**Assignment**
Among the entries below, how many lines have the string "computer" in them? Only the number should be given.

================

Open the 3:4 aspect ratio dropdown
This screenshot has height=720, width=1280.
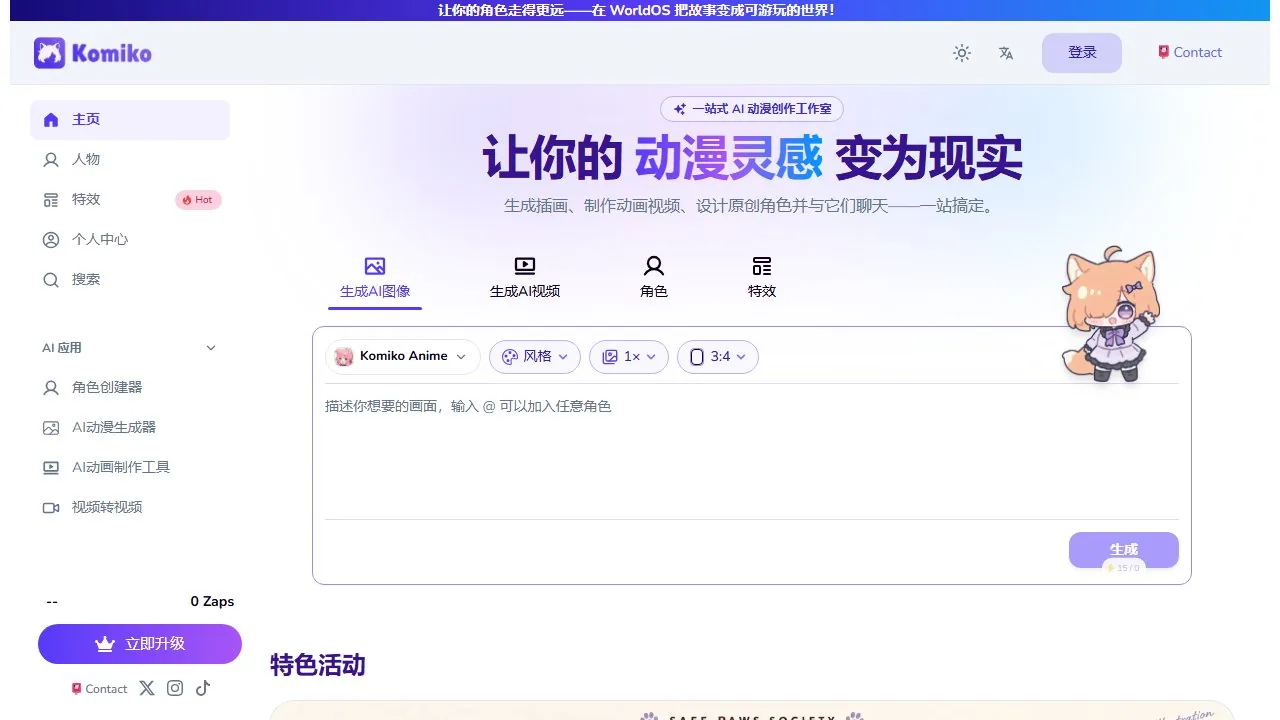pyautogui.click(x=718, y=357)
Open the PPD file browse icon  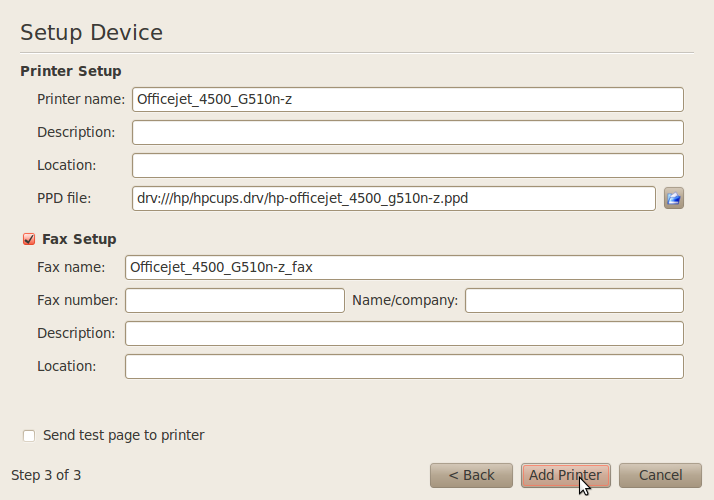[x=674, y=198]
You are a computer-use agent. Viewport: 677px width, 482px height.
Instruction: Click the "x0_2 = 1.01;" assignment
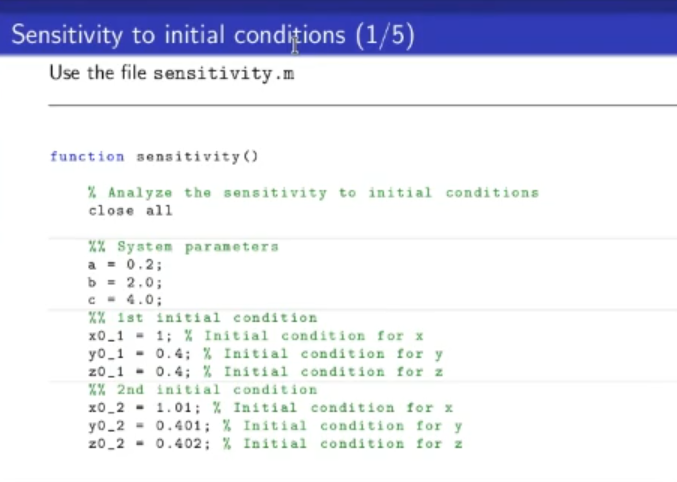click(x=150, y=407)
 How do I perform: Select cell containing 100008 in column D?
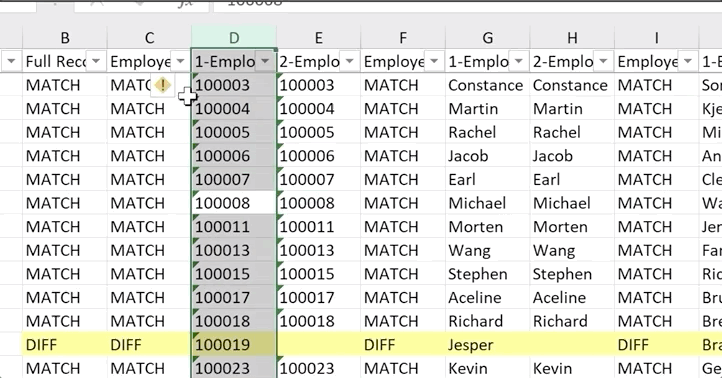(234, 203)
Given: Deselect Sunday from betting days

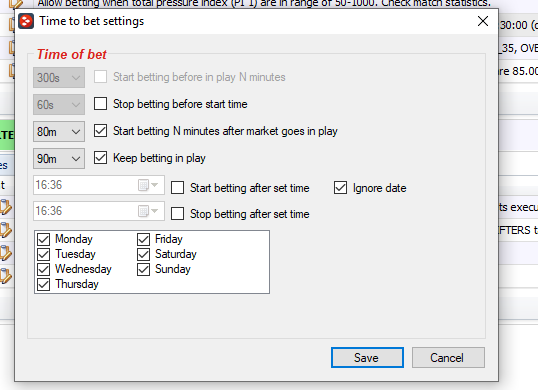Looking at the screenshot, I should pos(143,269).
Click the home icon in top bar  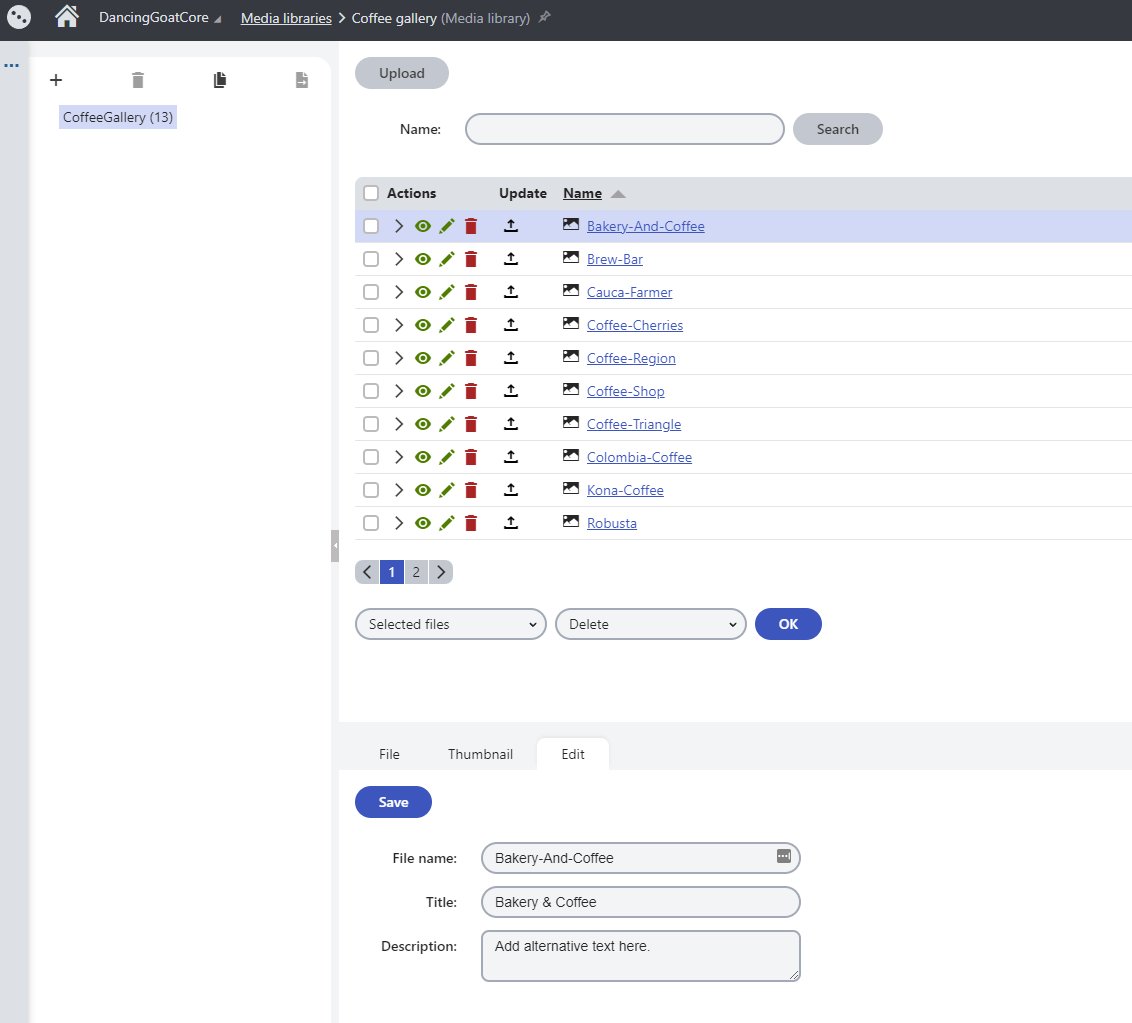click(66, 17)
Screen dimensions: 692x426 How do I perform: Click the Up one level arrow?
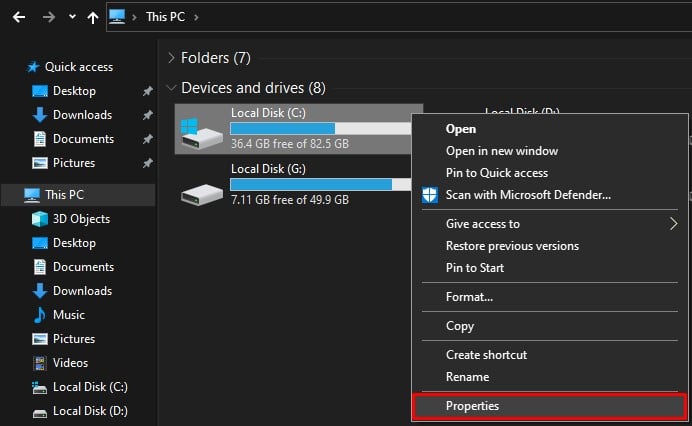[93, 17]
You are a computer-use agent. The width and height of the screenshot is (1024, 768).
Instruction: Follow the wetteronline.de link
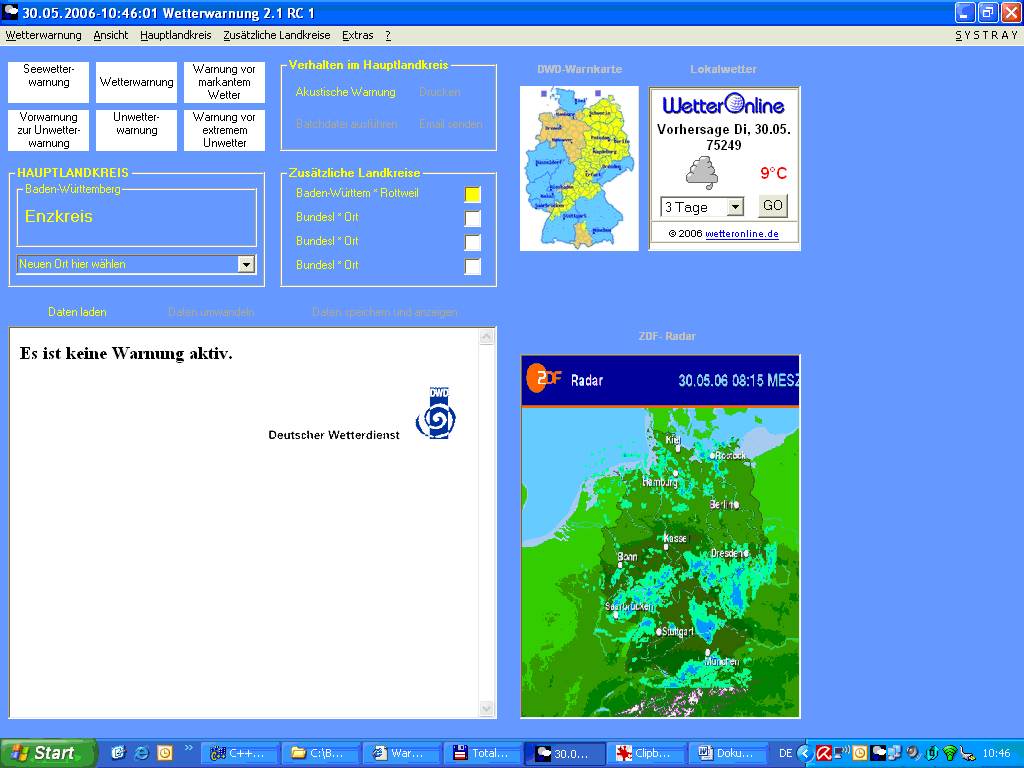(741, 234)
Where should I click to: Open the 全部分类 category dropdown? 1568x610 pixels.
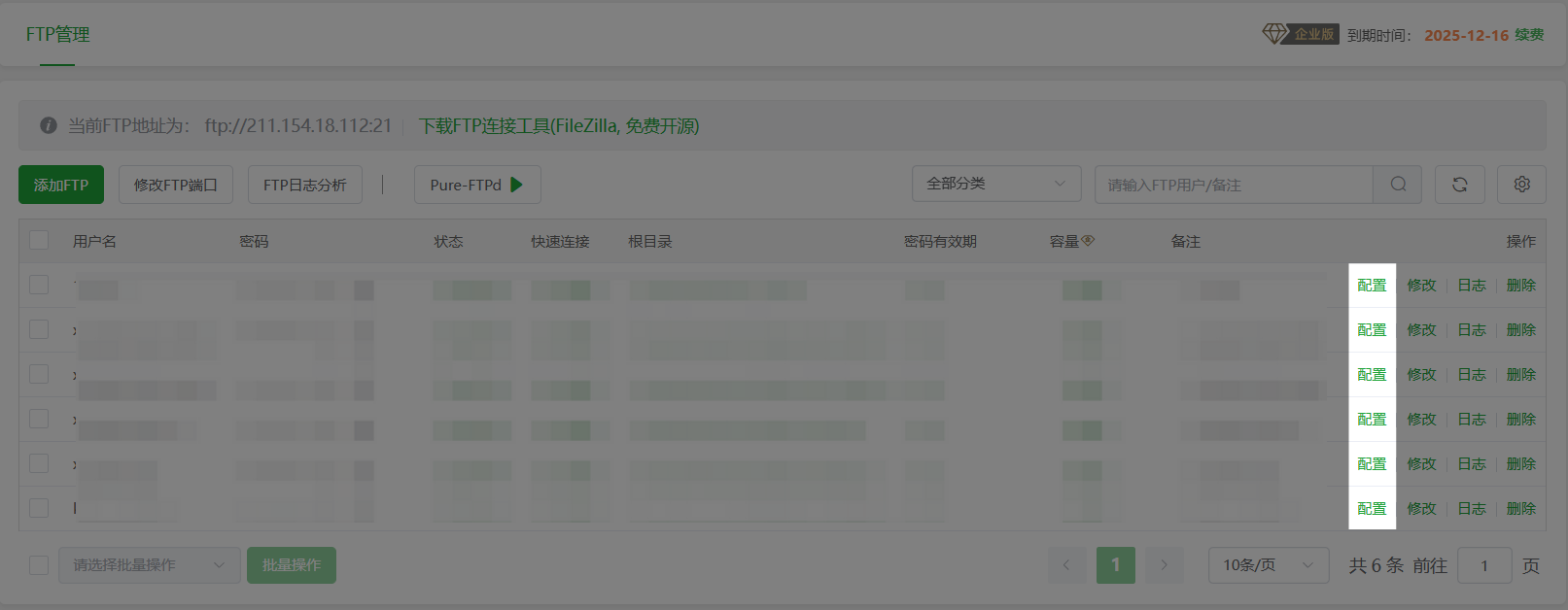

================

**Finished exercise**
2